REQUIREMENT » Pictures are to be omitted, and every entry below is to be restated exactly.

LISTED RECORDS START

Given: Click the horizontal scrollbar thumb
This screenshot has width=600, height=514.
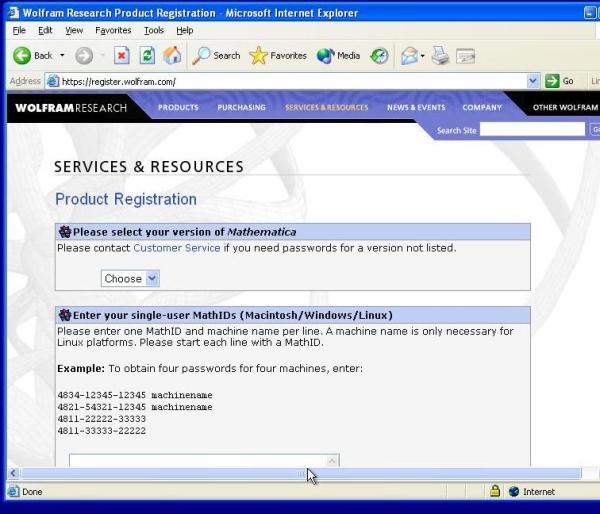Looking at the screenshot, I should (x=300, y=473).
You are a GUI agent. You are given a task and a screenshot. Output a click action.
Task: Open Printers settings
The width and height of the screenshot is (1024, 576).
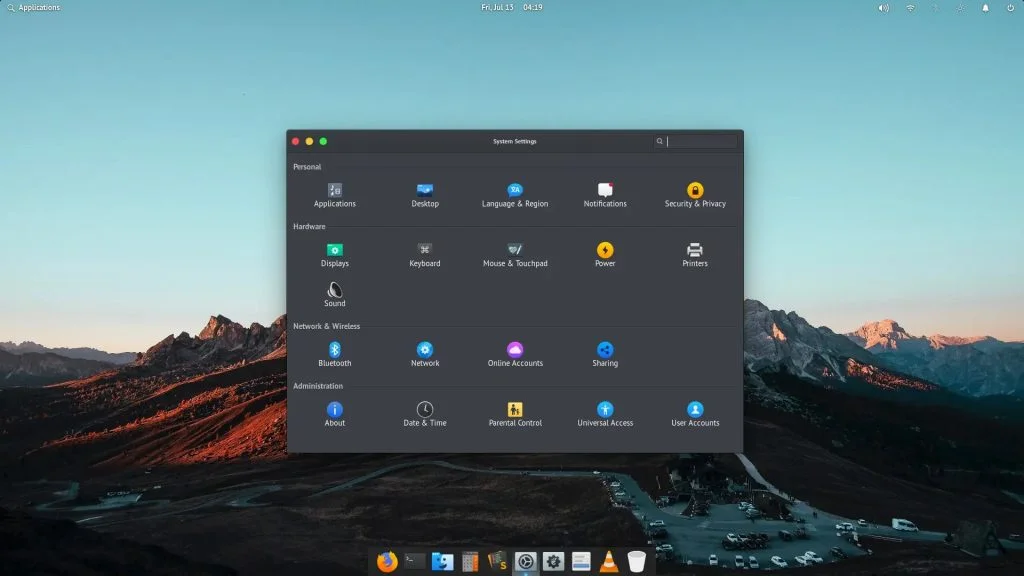coord(694,253)
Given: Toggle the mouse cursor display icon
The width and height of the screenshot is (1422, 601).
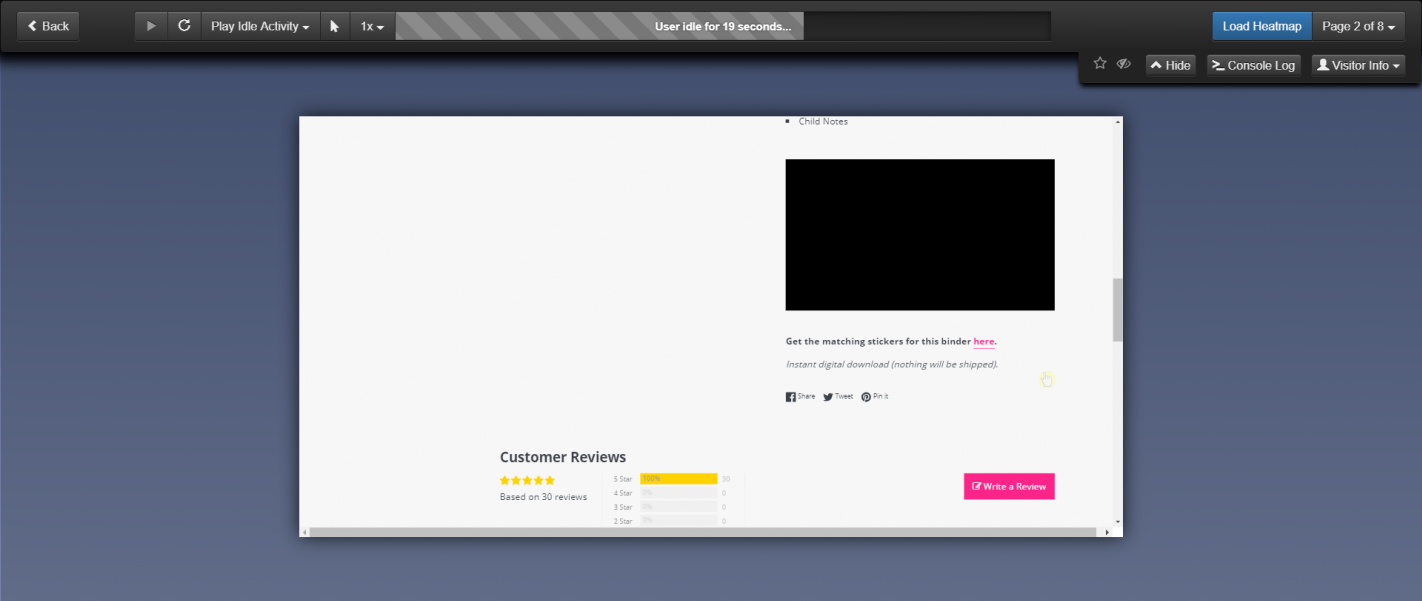Looking at the screenshot, I should (x=335, y=26).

LISTED RECORDS END

SOLUTION FOR THIS PROBLEM »
Given: Click the horizontal scrollbar thumb
This screenshot has width=600, height=514.
Looking at the screenshot, I should (x=300, y=473).
You are a GUI agent. You are given a task and a screenshot. Output a click action.
Task: Open Printers settings
The width and height of the screenshot is (1024, 576).
coord(694,253)
Given: Toggle the mouse cursor display icon
The width and height of the screenshot is (1422, 601).
Looking at the screenshot, I should (x=335, y=26).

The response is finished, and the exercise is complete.